Dans la nuit du 28 au 29 novembre, un troupeau de 109 brebis et 3 béliers en pâture sur la réserve du Girard, située sur les communes de Gevry, Molay, Parcey et Rahon, a subi une attaque qui a créé la panique parmi les bêtes. Le lendemain matin, Thomas Mûller, agriculteurs à Tavaux et propriétaire du troupeau, retrouve 9 animaux morts et 4 autres blessés, qui ont dû être euthanasiés après l’arrivée du vétérinaire. « Certains animaux affolés ont traversé le Doubs. Une brebis est encore manquante », raconte l’éleveur.
Des agents de l’Office français de la biodiversité se sont rendus sur place pour effectuer les constats de dommages. Faute de présence avérée de loup dans le secteur, on ne peut parler pour le moment que de suspicion.
« Les attaques ne semblent pas provenir de chiens car ils auraient consommé la viande. Les brebis ont été prises à la gorge, la cage thoracique ouverte et les abats mangés, ce qui ressemble davantage à une attaque de loup », indique l’agriculteur qui s’appuie sur les propos des spécialistes.
Dommages collatéraux
Les brebis retrouvées mortes devraient être indemnisées mais la plus grande inquiétude de l’éleveur concerne les risques d'avortement : les brebis étaient gestantes de 2 mois au moment des faits. Une perte collatérale qui n’est habituellement pas prise en compte.

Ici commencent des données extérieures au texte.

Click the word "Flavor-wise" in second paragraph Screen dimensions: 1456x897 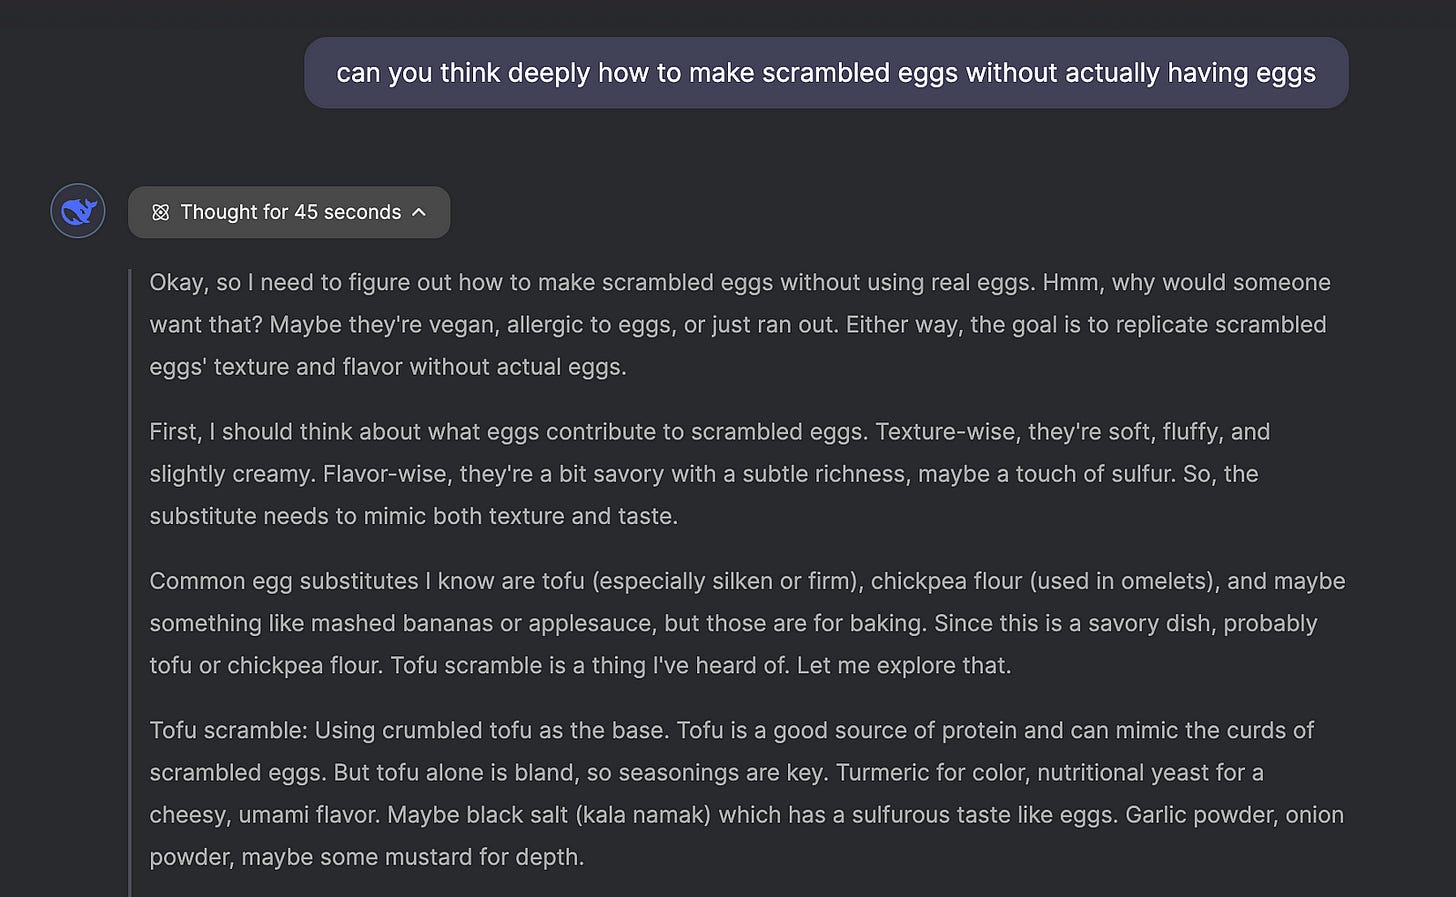pos(385,474)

Les brebis pâturent chaque été depuis 3 ans dans la réserve naturelle de l'île du Girard pour permettre la conservation de milieux ouverts. Cette année, exceptionnellement, la saison de pâturage a été prolongée pour nettoyer certaines pâtures. « C’est un coup de pas de chance, les brebis étaient là quand le loup est passé… ». Si Thomas Müller reste philosophe, il avoue que cette mésaventure a provoqué un stress, sans compter les appels signalant que le loup rôderait encore…
« Aucun élevage n’est aujourd’hui à l’abri »
Christian Lagalice, président de la fédération des chasseurs du Jura et membre du groupe « grands prédateurs » à la fédération nationale des chasseurs, revient pour nous sur cette attaque et nous donne son avis de spécialiste. « La meute de loups la plus proche se situe sur le massif franco-suisse, dans le Haut-Jura, soit à 100 km à vol d’oiseau de la réserve du Girard. Les dernières attaques qui ont eu lieu dans le Haut-Doubs ou sur les Plateaux de Langres sont pratiquement à cette même distance. Nous sommes donc confrontés à un loup erratique. Il ne s’installera pas mais il pourrait faire ici une étape s’il trouve à manger. Comme il peut aussi ne jamais revenir ! Ce qui me surprend, c’est le choix de l’endroit. La plaine alentour regorge de chevreuils et la forêt de Chaux n’est pas loin, avec sa réserve de cerfs. Ici, l’animal a préféré la solution de facilité : attaquer des brebis, profitant d’un lieu où la fréquentation est limitée. Ce qui semble indiquer qu’aucun élevage aujourd’hui n’est véritablement à l’abri et que les obstacles ne l’arrêtent pas : cet animal, d’où qu’il vienne, a dû passer l’autoroute ainsi que le Doubs ou la Saône pour venir sur l'île du Girard. Je le dis clairement, il n’est pas souhaitable que le loup s’installe dans le secteur car la concentration d’animaux d’élevage est bien plus importante que dans le Haut-Jura. L’enjeu serait autrement plus grave. J’espère également que des analyses génétiques vont être menées. IL serait intéressant de connaître l’origine de ce loup… »
Isabelle Renaut
Les attaques de loups dans le Jura
Les dernières attaques de loups sur troupeaux datent de 2019.
Le 16 mai 2019, un constat de dommages sur un troupeau de 45 bêtes dans la commune d’Arbois fait état de 5 brebis tuées.
Le 6 août 2019, une prédation sur un troupeau de plus de 400 bêtes a eu lieu sur les pâturages situés dans le massif du Risoux dans la commune de Bellefontaine : 9 brebis tuées et plusieurs autres non retrouvées, soit une vingtaine de bêtes au total.
La zone de présence permanente du loup, établie en 2018 par l’ONCFS, se situe essentiellement en Suisse. Du côté français, elle couvre le secteur Bellefontaine-Bois d’Amont à Lajoux dans le Jura et le secteur de Mouthe à Chapelle des Bois dans le Doubs.